Сильвестр Петрович молчал.
— Пишут мне, бьют челом на тебя, господин капитан-командор, дескать, утесняешь иноземцев. Для чего так скаредно делаешь? Отвечай!
— Воров, государь, да недоброхотов отечеству своему до скончания живота утеснять буду! — звонким от напряжения голосом произнес Иевлев. — Гостей же добрых, негоциантов, умельцев, мастеров не токмо не обижу, но сам накормлю, напою, спать уложу и ничего для них не пожалею…
Петр дернул головою, фыркнул:
— Ох, Сильвестр, дугу гнут не разом, коли сильно навалишься — лопнет.
— Для того, государь, я чаю, сидит на воеводстве в Архангельске боярин — князь Алексей Петрович Прозоровский. Он дуги гнуть превеликий мастер…
— Ты — об чем?
— О том, государь, что сей воевода, верность тебе свою доказав в давние годы, ныне…
— Что — ныне? — крикнул Петр.
— Ныне не токмо в воеводы не годен, но офицером к себе я б его не взял…
— А я тебя об этом и не спрашиваю! — с гневной насмешкой сказал царь. — Понял ли? Я своей головой думаю, — крикнул он бешено, — своей, а вы, советчики, мне ненадобны…

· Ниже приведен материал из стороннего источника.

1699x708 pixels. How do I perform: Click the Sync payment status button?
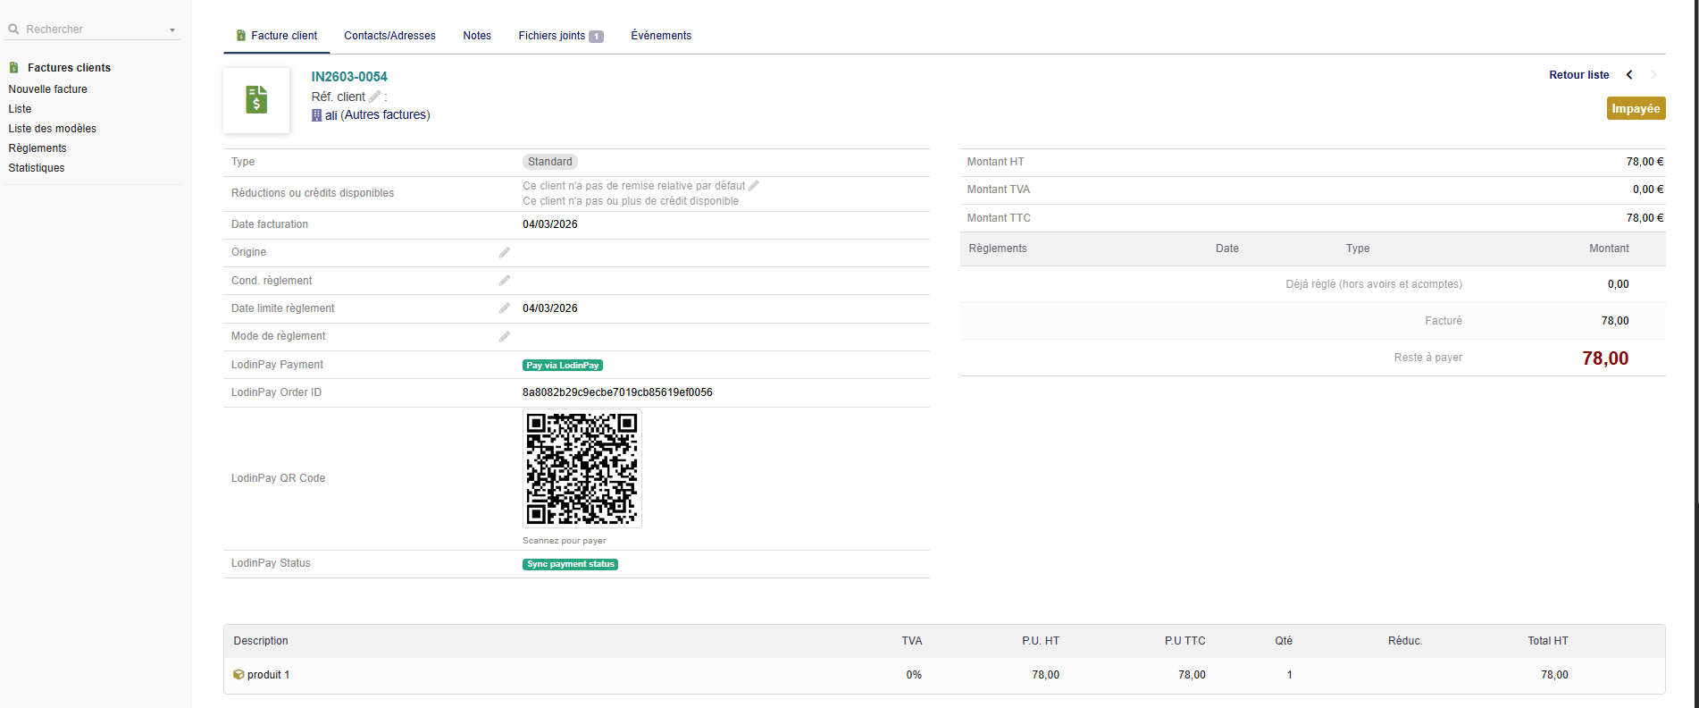pyautogui.click(x=570, y=564)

Он вновь отворотился к станку и стал точить, сильно нажимая ногой на педаль. Опять побежала стружка, он обрывал ее все более и более спокойно, потом заговорил ворчливо:
— Прозоровский на воеводстве два года сидит, и еще два сидеть будет. Воевода добрый, от посадских людей архангельских, да от гостей, да от негоциантов иноземных, почитай что от всего немецкого двора, челобитная послана нам на Москву, дабы сидеть князю Прозоровскому на воеводстве третий год и четвертый…
Сильвестр Петрович от изумления едва не ахнул. За Прозоровского челобитная подана? Темны дела твои, господи… Что ж, тогда и толковать не о чем…
— Пошто с клюкой? — вдруг спросил Петр.
— Застудил ноги, государь, прости…
— Чего серый-то? — опять спросил Петр.
У Сильвестра Петровича дрогнуло лицо, не нашелся что ответить. Царь велел сесть. Иевлев не расслышал.
— Сядь, коли клюкой подпираешься, — вглядываясь в Иевлева, приказал Петр. — Вот сюда сядь, на лавку…
Иевлев сел, расстегнул крючки форменного кафтана, достал из кожаного хитрого бумажника план Новодвинской цитадели, разложил перед Петром. Тот кликнул Апраксина и Меншикова с Измайловым, раскурил коротенькую глиняную трубку, спросил, кто сей план делал, не Резен ли?
— Резен, Егор.
— Немец?
— Немец, государь.
— Что ж, вишь — немец, а план добрый!
— Немец немцу рознь! — спокойно ответил Иевлев. — Я за сего Резена, государь, коли надобно будет — на плаху пойду.
Петр косо посмотрел на Иевлева, подкрутил ус, подвинул план к себе ближе. Меншиков из-за спины Петра Алексеевича сказал вдруг, что пушки на башнях стоят неверно. Апраксин взял грифель, доску, циркуль, быстро рассчитал, с удивлением покачал головою:
— Ну, Данилыч, глаз у тебя, верно, соколиный. Сразу узрел.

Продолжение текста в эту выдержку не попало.